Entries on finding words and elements
******
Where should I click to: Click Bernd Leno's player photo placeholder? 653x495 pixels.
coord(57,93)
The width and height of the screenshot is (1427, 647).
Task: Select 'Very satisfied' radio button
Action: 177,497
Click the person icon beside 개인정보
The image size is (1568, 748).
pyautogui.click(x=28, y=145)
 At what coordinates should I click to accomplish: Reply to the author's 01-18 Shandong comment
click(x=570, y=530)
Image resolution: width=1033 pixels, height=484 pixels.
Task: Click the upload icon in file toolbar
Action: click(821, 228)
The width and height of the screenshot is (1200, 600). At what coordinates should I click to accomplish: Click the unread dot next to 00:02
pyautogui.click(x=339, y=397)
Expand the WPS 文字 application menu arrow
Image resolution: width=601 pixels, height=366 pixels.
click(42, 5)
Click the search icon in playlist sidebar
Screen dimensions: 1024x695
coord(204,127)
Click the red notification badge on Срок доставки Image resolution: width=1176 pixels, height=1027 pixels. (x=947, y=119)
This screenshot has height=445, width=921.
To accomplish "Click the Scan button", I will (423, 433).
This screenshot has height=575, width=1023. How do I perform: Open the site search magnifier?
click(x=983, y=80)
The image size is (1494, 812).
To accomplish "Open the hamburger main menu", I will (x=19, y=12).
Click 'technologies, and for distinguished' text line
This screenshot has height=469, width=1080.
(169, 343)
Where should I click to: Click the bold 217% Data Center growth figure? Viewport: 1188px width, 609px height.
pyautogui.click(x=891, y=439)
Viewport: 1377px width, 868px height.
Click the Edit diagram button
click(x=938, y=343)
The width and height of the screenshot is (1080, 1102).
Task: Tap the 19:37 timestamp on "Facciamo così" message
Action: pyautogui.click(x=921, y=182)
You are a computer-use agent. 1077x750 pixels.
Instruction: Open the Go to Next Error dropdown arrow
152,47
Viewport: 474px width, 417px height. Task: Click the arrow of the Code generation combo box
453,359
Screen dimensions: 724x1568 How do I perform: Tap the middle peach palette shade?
******
Render the part of the records that opens with the line containing "Click the person icon beside 개인정보" and closes with the line containing "Action: pyautogui.click(x=921, y=182)" as a JSON list of strings, one string per line, with blank lines left out.

▶ **Task answer**:
[
  "Click the person icon beside 개인정보",
  "The image size is (1568, 748).",
  "pyautogui.click(x=28, y=145)",
  " At what coordinates should I click to accomplish: Reply to the author's 01-18 Shandong comment",
  "click(x=570, y=530)",
  "Image resolution: width=1033 pixels, height=484 pixels.",
  "Task: Click the upload icon in file toolbar",
  "Action: click(821, 228)",
  "The width and height of the screenshot is (1200, 600). At what coordinates should I click to accomplish: Click the unread dot next to 00:02",
  "pyautogui.click(x=339, y=397)",
  "Expand the WPS 文字 application menu arrow",
  "Image resolution: width=601 pixels, height=366 pixels.",
  "click(42, 5)",
  "Click the search icon in playlist sidebar",
  "Screen dimensions: 1024x695",
  "coord(204,127)",
  "Click the red notification badge on Срок доставки Image resolution: width=1176 pixels, height=1027 pixels. (x=947, y=119)",
  "This screenshot has height=445, width=921.",
  "To accomplish \"Click the Scan button\", I will (423, 433).",
  "This screenshot has height=575, width=1023. How do I perform: Open the site search magnifier?",
  "click(x=983, y=80)",
  "The image size is (1494, 812).",
  "To accomplish \"Open the hamburger main menu\", I will (x=19, y=12).",
  "Click 'technologies, and for distinguished' text line",
  "This screenshot has height=469, width=1080.",
  "(169, 343)",
  "Where should I click to: Click the bold 217% Data Center growth figure? Viewport: 1188px width, 609px height.",
  "pyautogui.click(x=891, y=439)",
  "Viewport: 1377px width, 868px height.",
  "Click the Edit diagram button",
  "click(x=938, y=343)",
  "The width and height of the screenshot is (1080, 1102).",
  "Task: Tap the 19:37 timestamp on \"Facciamo così\" message",
  "Action: pyautogui.click(x=921, y=182)"
]